Tahrifatın tahrifatı ‘Metne değil, makasa sadakat’
Bazı meseleler vardır ki, yalnızca yazarı ya da yayınevini değil, bir toplumun hafızasını, edebi adaleti ve düşünsel emanet bilincini ilgilendirir. Kemal Tahir’in Kurt Kanunu adlı romanında yapılan müdahale de işte bu türden bir meseledir. Günlerdir süren tartışmalara kulak kabartan herkes, ortada yalnızca teknik bir hata değil, aynı zamanda ahlaki bir kırılma olduğunu görmektedir. Fakat ilginç olan şu: Metne yapılan bu müdahaleye getirilen gerekçeler, bizzat yapılan müdahalenin kendisi kadar sorunlu. Hiçbir şekilde yanlışın fedailiğine soyunmaya lüzum yok. Gerçekler gün gibi ortadayken… Türkiye’de sansür çoğu zaman yasayla değil, gerekçelerle yapılır. Gerekçe, müdahalenin dilidir; çoğu zaman da niyetin maskesidir. O nedenle bu yazı, ortaya konan bu gerekçelere tek tek yanıt vermeyi, neyi örttüklerini ifşa etmeyi ve edebi sadakat ile kamusal sorumluluk arasındaki farkı yeniden hatırlatmayı amaçlıyor. Bu nedenle tahrifatın bayağı tahrifat olduğunu bilerek fakat olmadığına inanmaya ve inandırmaya çalışan bir yazının söylemlerine, pek de öyle değil, hatta hiç de öyle değil deme gereği duydum. Başlamam gerekirse;
1. “Bu bir sansür değil, teknik bir mesele.”
Tekniğin arkasına saklanarak tahrifatı görünmez kılmak, bugünün en rafine sansür yöntemidir. Sansür, yalnızca dönemin sopasıyla değil, yayıncının makasıyla da yapılır.
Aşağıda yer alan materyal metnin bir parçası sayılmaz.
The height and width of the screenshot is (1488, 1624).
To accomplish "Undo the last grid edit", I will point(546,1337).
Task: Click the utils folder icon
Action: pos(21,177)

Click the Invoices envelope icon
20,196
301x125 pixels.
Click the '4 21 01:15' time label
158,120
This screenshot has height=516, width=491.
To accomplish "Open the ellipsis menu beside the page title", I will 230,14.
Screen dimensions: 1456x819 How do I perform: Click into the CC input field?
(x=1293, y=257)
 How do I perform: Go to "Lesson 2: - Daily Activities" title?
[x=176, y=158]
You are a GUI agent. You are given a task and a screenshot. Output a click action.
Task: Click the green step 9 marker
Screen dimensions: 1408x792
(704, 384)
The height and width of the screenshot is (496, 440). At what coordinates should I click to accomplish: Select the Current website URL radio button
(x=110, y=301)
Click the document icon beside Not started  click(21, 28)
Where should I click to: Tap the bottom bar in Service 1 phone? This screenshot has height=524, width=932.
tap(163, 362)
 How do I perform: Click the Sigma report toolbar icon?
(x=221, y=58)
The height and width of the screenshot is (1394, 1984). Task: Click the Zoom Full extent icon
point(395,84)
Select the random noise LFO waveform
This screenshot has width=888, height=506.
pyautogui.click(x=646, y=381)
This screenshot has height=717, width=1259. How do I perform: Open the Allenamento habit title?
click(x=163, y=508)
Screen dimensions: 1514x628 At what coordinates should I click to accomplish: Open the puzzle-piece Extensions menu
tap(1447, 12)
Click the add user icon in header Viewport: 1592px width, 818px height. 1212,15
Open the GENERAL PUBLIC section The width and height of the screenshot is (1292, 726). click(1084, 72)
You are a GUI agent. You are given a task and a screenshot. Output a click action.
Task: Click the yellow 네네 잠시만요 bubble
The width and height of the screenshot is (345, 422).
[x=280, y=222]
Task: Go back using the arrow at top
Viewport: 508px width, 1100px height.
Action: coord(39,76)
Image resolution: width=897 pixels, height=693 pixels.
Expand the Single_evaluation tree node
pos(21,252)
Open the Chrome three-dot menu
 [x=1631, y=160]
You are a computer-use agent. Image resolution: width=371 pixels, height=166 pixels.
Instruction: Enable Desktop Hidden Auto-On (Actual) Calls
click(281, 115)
Hele ki çıkarılan pasajlar romanın ideolojik yükünü hafifletiyorsa, mesele teknik değil, düpedüz politik bir tercihtir.
2. “İlk baskıya sadığız.”
Sadakat, beyanla değil belgeyle ölçülür. Eğer gerçekten ilk baskı esas alındıysa, eksik bölümler nasıl açıklanacak? Editoryal sadakat, yazarın yayımladığı metni korumakla başlar. Kendi içinde çelişkili bir baskıyı “ilk” diye kutsamak, edebi meşruiyet üretmez. Bilakis, metin üzerinde tasarrufta bulunma hakkını meşrulaştırmaya çalışan bir kurgudur.
3. “Tenkitli basım yıllar alır, bunu istemek insafsızlık.”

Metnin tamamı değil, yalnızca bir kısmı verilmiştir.